The aiContext object contains everything needed for a thorough review:

{
  "pr": {
    "number": 142,
    "title": "refactor: update auth middleware",
    "author": "alice",
    "state": "MERGED",
    "linesChanged": 340,
    "filesChanged": 8
  },
  "analysis": {
    "riskScore": 65,
    "riskFactors": [
      { "filename": "src/auth/middleware.ts", "reason": "auth-path", "weight": 20 },
      { "filename": "db/migrations/005_sessions.sql", "reason": "migration", "weight": 15 }
    ],
    "reviewDepthSignal": "critical",
    "testHygiene": { "ratio": 0.4, "sourceFilesWithoutTests": ["src/auth/session.ts"] },
    "securityPatterns": [],
    "codePatterns": [
      { "type": "todo", "filename": "src/auth/middleware.ts", "snippet": "// TODO: add rate limiting" }
    ],
    "diffComplexity": { "bucket": "medium", "newFunctionCount": 6 }
  },
  "files": [
    {
      "filename": "src/auth/middleware.ts",
      "status": "modified",
      "additions": 45,
      "deletions": 12,
      "patch": "@@ -10,12 +10,45 @@ ..."
    }
  ],
  "metrics": null
}

This is the same data structure whether you use it from the CLI, the library, Claude Code, Copilot, or a custom pipeline.
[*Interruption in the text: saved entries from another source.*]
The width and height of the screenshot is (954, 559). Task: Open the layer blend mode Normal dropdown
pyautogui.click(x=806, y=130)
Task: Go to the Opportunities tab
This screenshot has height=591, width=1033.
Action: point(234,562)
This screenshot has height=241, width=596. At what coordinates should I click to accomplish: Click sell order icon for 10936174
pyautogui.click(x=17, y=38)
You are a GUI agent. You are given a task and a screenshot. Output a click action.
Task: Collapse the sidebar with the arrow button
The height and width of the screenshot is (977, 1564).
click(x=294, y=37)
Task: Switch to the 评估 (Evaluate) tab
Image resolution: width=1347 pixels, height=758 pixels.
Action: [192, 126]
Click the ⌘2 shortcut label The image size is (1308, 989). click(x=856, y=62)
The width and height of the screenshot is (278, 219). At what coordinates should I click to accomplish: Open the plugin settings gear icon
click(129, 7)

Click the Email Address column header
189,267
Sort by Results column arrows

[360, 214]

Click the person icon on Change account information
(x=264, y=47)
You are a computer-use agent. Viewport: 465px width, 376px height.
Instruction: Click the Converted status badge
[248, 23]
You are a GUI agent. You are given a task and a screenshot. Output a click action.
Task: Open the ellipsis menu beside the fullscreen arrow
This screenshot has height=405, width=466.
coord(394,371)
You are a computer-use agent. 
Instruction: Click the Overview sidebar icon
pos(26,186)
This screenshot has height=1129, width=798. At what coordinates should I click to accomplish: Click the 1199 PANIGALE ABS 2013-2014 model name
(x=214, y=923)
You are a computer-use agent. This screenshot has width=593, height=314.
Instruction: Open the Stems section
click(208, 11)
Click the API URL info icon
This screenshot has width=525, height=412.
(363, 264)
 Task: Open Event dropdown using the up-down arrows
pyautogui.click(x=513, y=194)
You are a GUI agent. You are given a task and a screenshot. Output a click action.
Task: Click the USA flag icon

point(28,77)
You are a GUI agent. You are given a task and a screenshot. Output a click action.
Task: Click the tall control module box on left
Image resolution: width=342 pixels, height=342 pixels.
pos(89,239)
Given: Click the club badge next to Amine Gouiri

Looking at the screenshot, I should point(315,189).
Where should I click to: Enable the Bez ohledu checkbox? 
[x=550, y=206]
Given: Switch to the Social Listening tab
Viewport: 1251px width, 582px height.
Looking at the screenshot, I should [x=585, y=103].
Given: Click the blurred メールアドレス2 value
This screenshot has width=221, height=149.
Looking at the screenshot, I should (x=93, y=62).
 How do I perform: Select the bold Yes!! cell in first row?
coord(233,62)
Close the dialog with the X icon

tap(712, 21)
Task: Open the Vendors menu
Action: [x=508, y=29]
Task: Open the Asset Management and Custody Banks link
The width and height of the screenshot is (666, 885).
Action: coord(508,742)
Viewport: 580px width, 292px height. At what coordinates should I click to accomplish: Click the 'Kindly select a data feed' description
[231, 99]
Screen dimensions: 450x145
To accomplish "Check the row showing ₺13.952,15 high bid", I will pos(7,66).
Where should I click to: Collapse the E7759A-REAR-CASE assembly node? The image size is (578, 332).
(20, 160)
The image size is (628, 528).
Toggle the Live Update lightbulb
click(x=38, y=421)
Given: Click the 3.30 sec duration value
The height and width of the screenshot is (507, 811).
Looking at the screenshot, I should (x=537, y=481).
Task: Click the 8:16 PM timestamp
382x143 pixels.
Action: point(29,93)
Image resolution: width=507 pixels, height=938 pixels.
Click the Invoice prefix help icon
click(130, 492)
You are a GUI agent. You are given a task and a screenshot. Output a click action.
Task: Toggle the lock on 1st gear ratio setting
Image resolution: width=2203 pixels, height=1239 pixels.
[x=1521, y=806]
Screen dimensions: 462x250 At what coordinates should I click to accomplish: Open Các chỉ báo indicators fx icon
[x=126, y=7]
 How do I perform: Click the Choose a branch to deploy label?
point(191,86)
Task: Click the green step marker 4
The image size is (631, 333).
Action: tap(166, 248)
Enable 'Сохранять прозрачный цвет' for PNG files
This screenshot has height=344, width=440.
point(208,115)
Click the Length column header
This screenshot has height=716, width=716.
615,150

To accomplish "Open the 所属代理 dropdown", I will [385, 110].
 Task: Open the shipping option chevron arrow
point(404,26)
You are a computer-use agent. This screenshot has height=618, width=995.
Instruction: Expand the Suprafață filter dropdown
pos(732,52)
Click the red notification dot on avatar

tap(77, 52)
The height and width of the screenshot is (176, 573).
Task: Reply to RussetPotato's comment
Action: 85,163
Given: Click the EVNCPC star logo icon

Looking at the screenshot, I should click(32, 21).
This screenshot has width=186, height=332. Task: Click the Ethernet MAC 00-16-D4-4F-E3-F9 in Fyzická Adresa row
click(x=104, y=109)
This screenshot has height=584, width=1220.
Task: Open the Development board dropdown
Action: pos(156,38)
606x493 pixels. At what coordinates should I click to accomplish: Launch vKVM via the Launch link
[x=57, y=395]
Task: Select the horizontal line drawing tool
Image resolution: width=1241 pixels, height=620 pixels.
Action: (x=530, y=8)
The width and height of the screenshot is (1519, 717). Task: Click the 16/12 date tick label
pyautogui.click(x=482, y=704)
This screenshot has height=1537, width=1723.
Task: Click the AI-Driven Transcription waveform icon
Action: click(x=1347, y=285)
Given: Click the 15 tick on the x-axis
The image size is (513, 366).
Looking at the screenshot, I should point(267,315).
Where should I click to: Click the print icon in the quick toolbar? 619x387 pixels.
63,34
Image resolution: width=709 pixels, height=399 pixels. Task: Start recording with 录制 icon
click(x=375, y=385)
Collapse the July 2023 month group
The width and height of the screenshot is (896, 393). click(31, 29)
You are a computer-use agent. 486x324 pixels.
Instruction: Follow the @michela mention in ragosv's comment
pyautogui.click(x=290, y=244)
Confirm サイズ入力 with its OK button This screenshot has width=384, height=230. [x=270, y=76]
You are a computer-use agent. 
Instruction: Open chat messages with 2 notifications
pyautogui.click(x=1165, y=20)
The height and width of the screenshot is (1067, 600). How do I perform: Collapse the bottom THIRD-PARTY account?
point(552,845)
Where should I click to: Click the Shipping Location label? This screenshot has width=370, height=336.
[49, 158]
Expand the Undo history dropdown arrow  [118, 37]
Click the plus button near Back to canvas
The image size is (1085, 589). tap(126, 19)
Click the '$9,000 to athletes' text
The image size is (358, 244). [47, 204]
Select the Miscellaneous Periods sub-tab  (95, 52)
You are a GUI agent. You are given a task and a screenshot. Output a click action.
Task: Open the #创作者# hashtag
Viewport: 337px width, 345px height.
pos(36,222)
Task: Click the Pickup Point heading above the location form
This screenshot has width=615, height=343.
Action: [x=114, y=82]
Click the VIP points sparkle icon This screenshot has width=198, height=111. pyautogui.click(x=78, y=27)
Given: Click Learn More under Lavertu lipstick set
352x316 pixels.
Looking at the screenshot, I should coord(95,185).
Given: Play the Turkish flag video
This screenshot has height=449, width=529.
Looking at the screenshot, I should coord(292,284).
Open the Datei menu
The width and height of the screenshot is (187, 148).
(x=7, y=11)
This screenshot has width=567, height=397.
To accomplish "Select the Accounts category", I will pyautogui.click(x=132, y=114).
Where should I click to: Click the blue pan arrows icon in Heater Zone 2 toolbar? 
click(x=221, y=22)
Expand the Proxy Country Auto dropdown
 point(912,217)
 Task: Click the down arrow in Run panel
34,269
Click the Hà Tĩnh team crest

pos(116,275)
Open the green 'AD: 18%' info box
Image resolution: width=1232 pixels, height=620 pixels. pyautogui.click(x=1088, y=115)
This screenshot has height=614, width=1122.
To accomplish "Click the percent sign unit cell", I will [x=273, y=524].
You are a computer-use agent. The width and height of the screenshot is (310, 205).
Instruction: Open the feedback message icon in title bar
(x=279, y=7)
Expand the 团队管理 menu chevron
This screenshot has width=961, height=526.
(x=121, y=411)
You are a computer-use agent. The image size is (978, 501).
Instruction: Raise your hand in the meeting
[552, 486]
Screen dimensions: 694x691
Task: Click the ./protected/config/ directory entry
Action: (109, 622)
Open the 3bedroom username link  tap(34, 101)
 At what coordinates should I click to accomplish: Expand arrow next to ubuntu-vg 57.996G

The format is stable and designed for AI consumption.


Enterprise

Supports GitHub Enterprise Server, GitHub App authentication, org-wide analysis, and multi-repo rollups. See the full Enterprise Guide for:

  • Use cases for managers, tech leads, developers, and platform teams
  • Metric interpretation with healthy ranges and anti-patterns
  • CI/CD integration (GitHub Actions, Slack, data warehouses)
  • Custom scorecards for your organization's priorities

Quick example:

npx gh-pr-metrics --org my-org --since 30d --token $GH_TOKEN \
  --base-url https://github.mycompany.com/api/v3 \
  --group-by team --team-config teams.json --compare

Development

pnpm install
pnpm test
pnpm build

202 tests, mutation testing via Stryker, TypeScript strict mode.

See docs/metric-reference.md for metric definitions and the Enterprise Guide for deployment patterns.